- [WHAT YOU HAVE TO DO]: Every entry needs to appear again exactly as written below.

- [EXTRACTED MATERIAL]:
______

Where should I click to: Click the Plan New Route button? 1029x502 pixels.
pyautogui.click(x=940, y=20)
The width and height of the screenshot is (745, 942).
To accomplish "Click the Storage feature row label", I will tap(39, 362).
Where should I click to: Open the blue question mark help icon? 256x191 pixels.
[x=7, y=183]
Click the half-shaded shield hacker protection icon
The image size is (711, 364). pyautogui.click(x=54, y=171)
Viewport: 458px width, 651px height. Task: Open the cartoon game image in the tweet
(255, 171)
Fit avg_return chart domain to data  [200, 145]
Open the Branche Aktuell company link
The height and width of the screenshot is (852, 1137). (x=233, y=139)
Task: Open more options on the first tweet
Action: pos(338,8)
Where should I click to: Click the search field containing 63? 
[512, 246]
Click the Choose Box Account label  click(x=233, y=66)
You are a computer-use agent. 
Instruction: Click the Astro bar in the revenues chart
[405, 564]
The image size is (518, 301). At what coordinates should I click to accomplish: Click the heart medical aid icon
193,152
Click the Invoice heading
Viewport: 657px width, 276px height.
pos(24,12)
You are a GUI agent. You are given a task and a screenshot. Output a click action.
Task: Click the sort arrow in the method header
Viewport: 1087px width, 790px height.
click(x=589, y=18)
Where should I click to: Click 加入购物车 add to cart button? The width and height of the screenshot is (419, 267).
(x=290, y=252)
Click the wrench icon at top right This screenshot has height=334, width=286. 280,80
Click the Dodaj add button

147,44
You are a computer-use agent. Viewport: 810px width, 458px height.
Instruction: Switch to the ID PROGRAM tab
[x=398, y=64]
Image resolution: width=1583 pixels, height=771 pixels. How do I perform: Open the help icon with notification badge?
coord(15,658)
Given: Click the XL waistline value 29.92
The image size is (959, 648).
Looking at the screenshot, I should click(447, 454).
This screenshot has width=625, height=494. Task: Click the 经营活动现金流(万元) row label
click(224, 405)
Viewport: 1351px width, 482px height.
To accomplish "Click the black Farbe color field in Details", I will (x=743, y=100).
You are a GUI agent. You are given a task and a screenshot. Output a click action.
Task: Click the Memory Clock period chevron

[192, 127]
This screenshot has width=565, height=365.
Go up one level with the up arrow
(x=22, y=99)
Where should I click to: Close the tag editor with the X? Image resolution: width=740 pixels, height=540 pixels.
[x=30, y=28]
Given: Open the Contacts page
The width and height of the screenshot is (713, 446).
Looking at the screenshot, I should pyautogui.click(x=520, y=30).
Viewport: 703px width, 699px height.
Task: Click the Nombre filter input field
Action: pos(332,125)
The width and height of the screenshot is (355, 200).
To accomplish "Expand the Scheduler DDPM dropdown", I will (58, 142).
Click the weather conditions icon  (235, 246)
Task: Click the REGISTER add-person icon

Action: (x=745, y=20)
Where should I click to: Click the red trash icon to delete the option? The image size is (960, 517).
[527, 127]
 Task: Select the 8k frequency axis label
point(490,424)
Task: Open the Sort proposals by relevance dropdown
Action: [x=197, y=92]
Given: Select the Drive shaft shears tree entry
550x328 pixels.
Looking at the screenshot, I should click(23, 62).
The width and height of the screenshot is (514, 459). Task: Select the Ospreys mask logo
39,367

______

- [ANSWER SPACE]:
Where should I click to: Click the Plan New Route button? 1029x502 pixels.
pyautogui.click(x=940, y=20)
The width and height of the screenshot is (745, 942).
To accomplish "Click the Storage feature row label", I will tap(39, 362).
Where should I click to: Open the blue question mark help icon? 256x191 pixels.
[x=7, y=183]
Click the half-shaded shield hacker protection icon
The image size is (711, 364). pyautogui.click(x=54, y=171)
Viewport: 458px width, 651px height. Task: Open the cartoon game image in the tweet
(255, 171)
Fit avg_return chart domain to data  [200, 145]
Open the Branche Aktuell company link
The height and width of the screenshot is (852, 1137). (x=233, y=139)
Task: Open more options on the first tweet
Action: pos(338,8)
Where should I click to: Click the search field containing 63? 
[512, 246]
Click the Choose Box Account label  click(x=233, y=66)
You are a computer-use agent. 
Instruction: Click the Astro bar in the revenues chart
[405, 564]
The image size is (518, 301). At what coordinates should I click to accomplish: Click the heart medical aid icon
193,152
Click the Invoice heading
Viewport: 657px width, 276px height.
pos(24,12)
You are a GUI agent. You are given a task and a screenshot. Output a click action.
Task: Click the sort arrow in the method header
Viewport: 1087px width, 790px height.
click(x=589, y=18)
Where should I click to: Click 加入购物车 add to cart button? The width and height of the screenshot is (419, 267).
(x=290, y=252)
Click the wrench icon at top right This screenshot has height=334, width=286. 280,80
Click the Dodaj add button

147,44
You are a computer-use agent. Viewport: 810px width, 458px height.
Instruction: Switch to the ID PROGRAM tab
[x=398, y=64]
Image resolution: width=1583 pixels, height=771 pixels. How do I perform: Open the help icon with notification badge?
coord(15,658)
Given: Click the XL waistline value 29.92
The image size is (959, 648).
Looking at the screenshot, I should click(447, 454).
This screenshot has width=625, height=494. Task: Click the 经营活动现金流(万元) row label
click(224, 405)
Viewport: 1351px width, 482px height.
To accomplish "Click the black Farbe color field in Details", I will (x=743, y=100).
You are a GUI agent. You are given a task and a screenshot. Output a click action.
Task: Click the Memory Clock period chevron

[192, 127]
This screenshot has width=565, height=365.
Go up one level with the up arrow
(x=22, y=99)
Where should I click to: Close the tag editor with the X? Image resolution: width=740 pixels, height=540 pixels.
[x=30, y=28]
Given: Open the Contacts page
The width and height of the screenshot is (713, 446).
Looking at the screenshot, I should pyautogui.click(x=520, y=30).
Viewport: 703px width, 699px height.
Task: Click the Nombre filter input field
Action: pos(332,125)
The width and height of the screenshot is (355, 200).
To accomplish "Expand the Scheduler DDPM dropdown", I will (58, 142).
Click the weather conditions icon  (235, 246)
Task: Click the REGISTER add-person icon

Action: (x=745, y=20)
Where should I click to: Click the red trash icon to delete the option? The image size is (960, 517).
[527, 127]
 Task: Select the 8k frequency axis label
point(490,424)
Task: Open the Sort proposals by relevance dropdown
Action: [x=197, y=92]
Given: Select the Drive shaft shears tree entry
550x328 pixels.
Looking at the screenshot, I should click(23, 62).
The width and height of the screenshot is (514, 459). Task: Select the Ospreys mask logo
39,367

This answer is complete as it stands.